Die Gerhart-Hauptmann-Schule im Berliner Bezirk Kreuzberg ist von einer Notunterkunft zum chaotischen Konfliktherd geworden. Im Dezember 2012 hatten afrikanische Flüchtlinge das leerstehende Gebäude besetzt, weil sie in ihren kalten, klammen Zelten auf dem nahegelegen Oranienplatz krank geworden waren. Seitdem lebten zweitweise bis zu 400 Menschen in der Schule, unter katastrophalen Bedingungen.

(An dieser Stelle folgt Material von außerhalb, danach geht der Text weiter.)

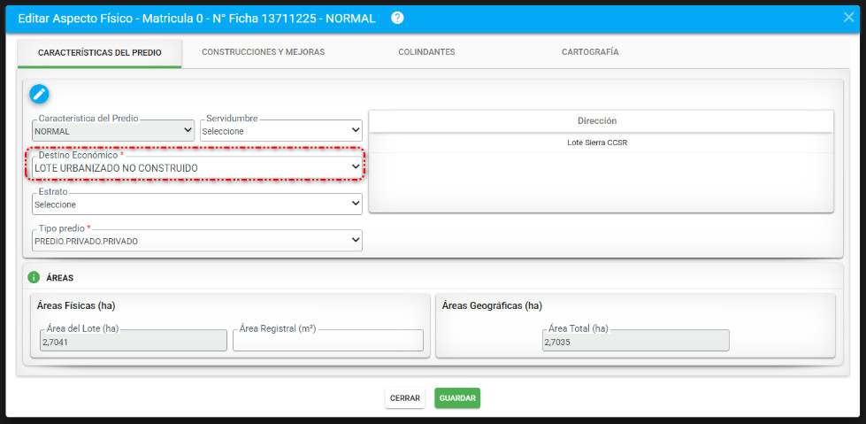Go to the Cartografía tab

coord(589,52)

Am Dienstag hatte die Berliner Polizei mit der Räumung des Gebäudes begonnen. Bis zu 900 Beamte riegelten die umliegenden Straßen ab, über 200 Flüchtlinge wurden nach Angaben des Bezirksamt Friedrichshain-Kreuzberg in Notunterkünfte im Westen der Stadt untergebracht. Doch einige Flüchtlinge widersetzten sich den Maßnahmen der Polizei und verbarrikadierten sich in der Schule.
Die Männer haben nach Angaben des Bezirksamts im Haus Benzin verschüttet. Sie drohen, sich anzuzünden und vom Dach des Gebäudes zu springen, wenn ihre Forderungen nicht erfüllt würden. Die Polizei solle abziehen und das deutsche Asylrecht zu ihren Gunsten geändert werden. Außerdem fordern sie das Gespräch mit dem konservativen Berliner Innensenator Frank Henkel (CDU). Derzeit befinden sich wohl noch rund vierzig Menschen in der Schule, unter ihnen auch Obdachlose und Mitglieder von Roma-Familien.

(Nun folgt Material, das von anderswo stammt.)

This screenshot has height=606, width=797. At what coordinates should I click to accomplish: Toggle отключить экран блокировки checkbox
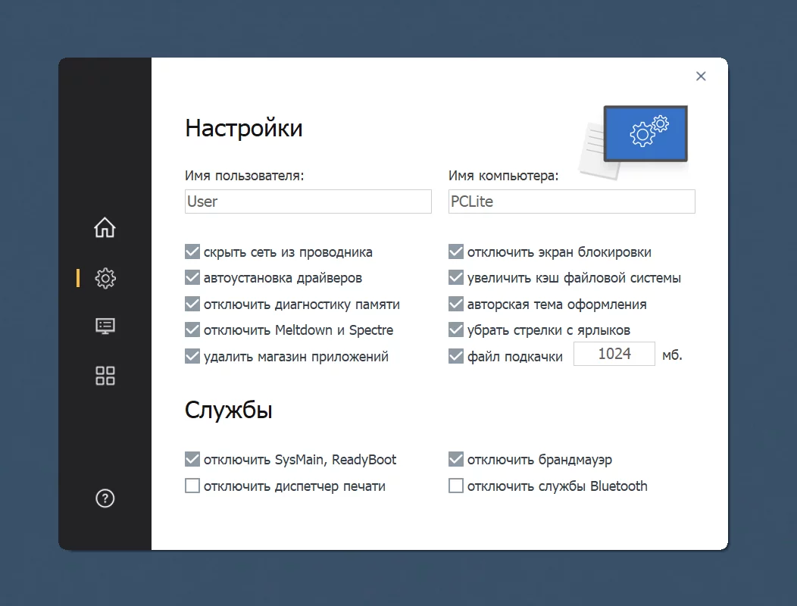click(x=456, y=252)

Die Presse darf nicht in das Schulgebäude
Der Kontakt mit den Flüchtlingen ist schwierig. Zwar wollen diese mit der Presse reden. Doch das Bezirksamt verhindert seit drei Tagen, dass Journalisten das Gebäude betreten. Wegen des vergossenen Benzins sei das viel zu gefährlich. "Wir verhandeln derzeit mit der Bezirksregierung darüber, wie es für uns jetzt weitergeht", erklärt der sudanesische Flüchtling Mohammad vom Dach der Schule aus per Telefon. Er klingt müde und verängstigt, beharrt aber auf seinen Forderungen. "Wenn wir nicht mit dem einverstanden sind, was die Regierung uns anbietet, bleiben wir hier", sagt er.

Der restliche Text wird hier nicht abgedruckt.